> [TASK LIST]
(a) Reproduce the stretch of the RC flying passage from "I realize that" through "and the nightmares." word for word.
(b) Render this sentence from the RC flying passage in Spanish: "I realize that some people will see this RC effort as a ploy to get more toys and there is nothing I can do to counter that kind of mindset."
(c) Pick up the RC flying passage after its final sentence and carry it forward.

> [PAGE EXTRACT]
__________

I’m not sure exactly how the mental gymnastics push the nightmares out but it happens every time. If I spend the day at the flying field or producing content the dreams are insignificant or way more relaxed than the nightmares of war. The technology of today’s RC flying means that I am fully engaged to learn the modern systems that keep these planes flying safely. It usually takes me longer to fully understand a new (to me) system but that just adds to the workload on my brain which appears to be resisting the advancement of Alzheimer’s while keeping my brain grounded in the current times rather than reverting back 45 years ago.
I realize that some people will see this RC effort as a ploy to get more toys and there is nothing I can do to counter that kind of mindset. When you look at things from this side, knowing there is nothing to stop the advancement of the disease, finding an activity with a level of benefit that impresses the neurologist, RC flying is a no-brainer. Adding the creation of a web site that will benefit my wife after I am gone dramatically increases the duration of the concentration and quite literally increases the “dose” of what appears to be working against Alzheimer’s and the nightmares.

__________

[Saved entries]

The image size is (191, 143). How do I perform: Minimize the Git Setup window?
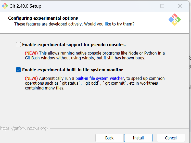144,6
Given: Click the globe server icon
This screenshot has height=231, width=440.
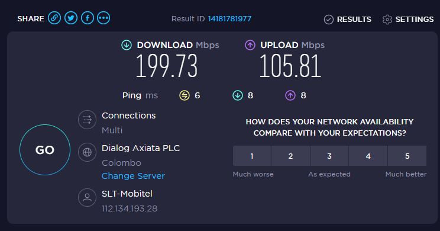Looking at the screenshot, I should (x=87, y=152).
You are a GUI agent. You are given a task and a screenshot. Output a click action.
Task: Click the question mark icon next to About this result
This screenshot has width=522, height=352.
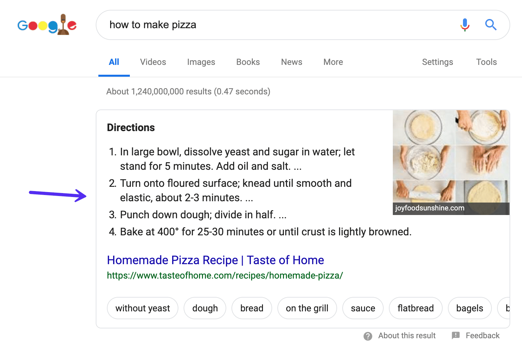[x=368, y=335]
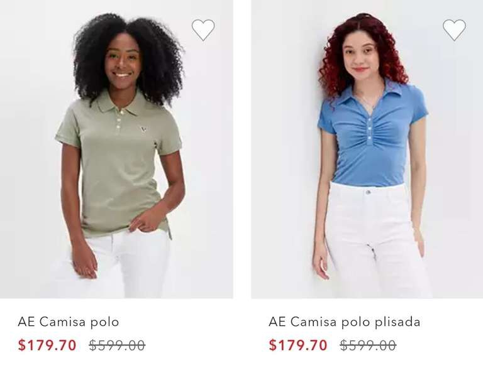Favorite the green AE Camisa polo with heart
The height and width of the screenshot is (390, 483).
click(203, 30)
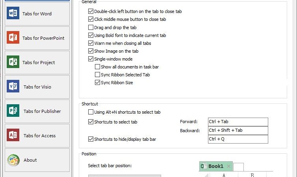Click the Backward shortcut Ctrl+Shift+Tab field
The height and width of the screenshot is (177, 297).
(x=238, y=131)
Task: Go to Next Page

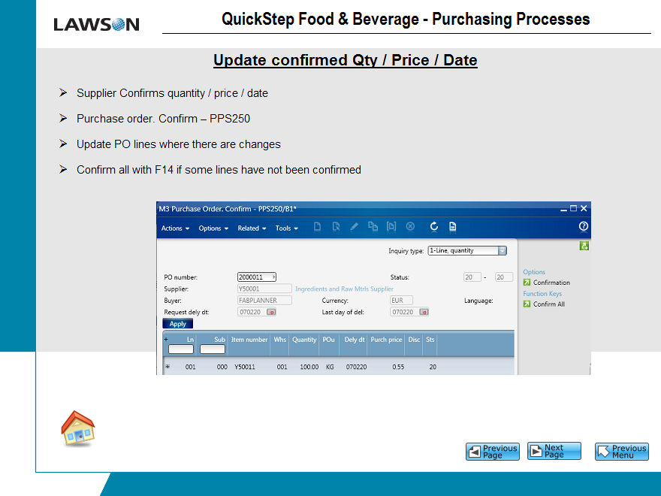Action: pos(554,451)
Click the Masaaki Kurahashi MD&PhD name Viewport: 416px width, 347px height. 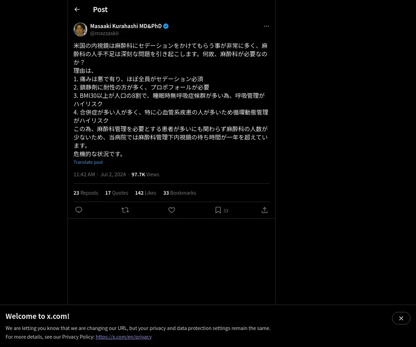[126, 26]
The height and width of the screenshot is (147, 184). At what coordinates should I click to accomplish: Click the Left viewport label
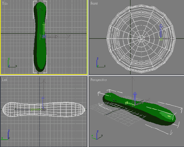click(4, 80)
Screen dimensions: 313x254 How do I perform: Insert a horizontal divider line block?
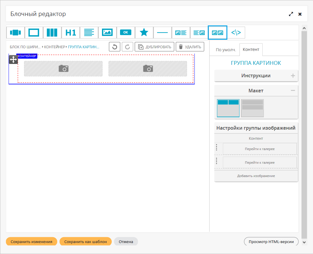(x=162, y=33)
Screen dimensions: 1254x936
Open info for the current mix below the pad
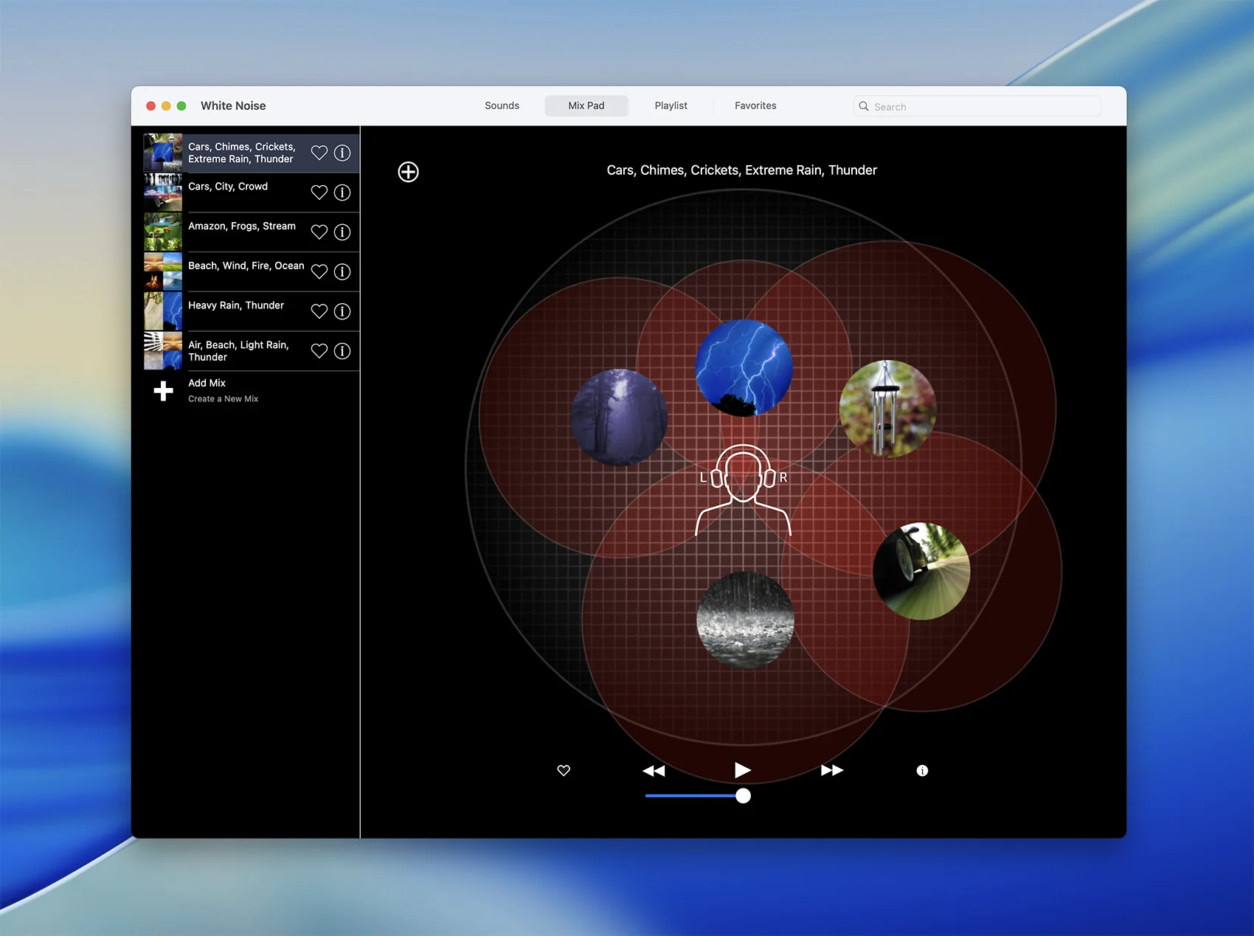tap(922, 770)
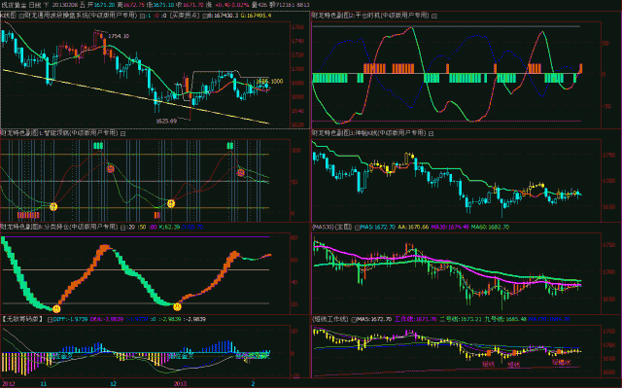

__________

> [PER-TASK OUTPUTS]
(a)
I realize that some people will see this RC effort as a ploy to get more toys and there is nothing I can do to counter that kind of mindset. When you look at things from this side, knowing there is nothing to stop the advancement of the disease, finding an activity with a level of benefit that impresses the neurologist, RC flying is a no-brainer. Adding the creation of a web site that will benefit my wife after I am gone dramatically increases the duration of the concentration and quite literally increases the “dose” of what appears to be working against Alzheimer’s and the nightmares.

(b) Me doy cuenta de que algunas personas verán este esfuerzo con el RC como una artimaña para conseguir más juguetes, y no hay nada que yo pueda hacer para contrarrestar ese tipo de mentalidad.

(c)
I know there are lots of researchers trying to find a cure for this disease and there are some promising ideas out there but none that are likely to come along in time for those of us already diagnosed. Until there is some kind of major breakthrough I have to continue with what is working for me now. Every day that I can slow the progress of Alzheimer’s adds another day that I might be around for that breakthrough.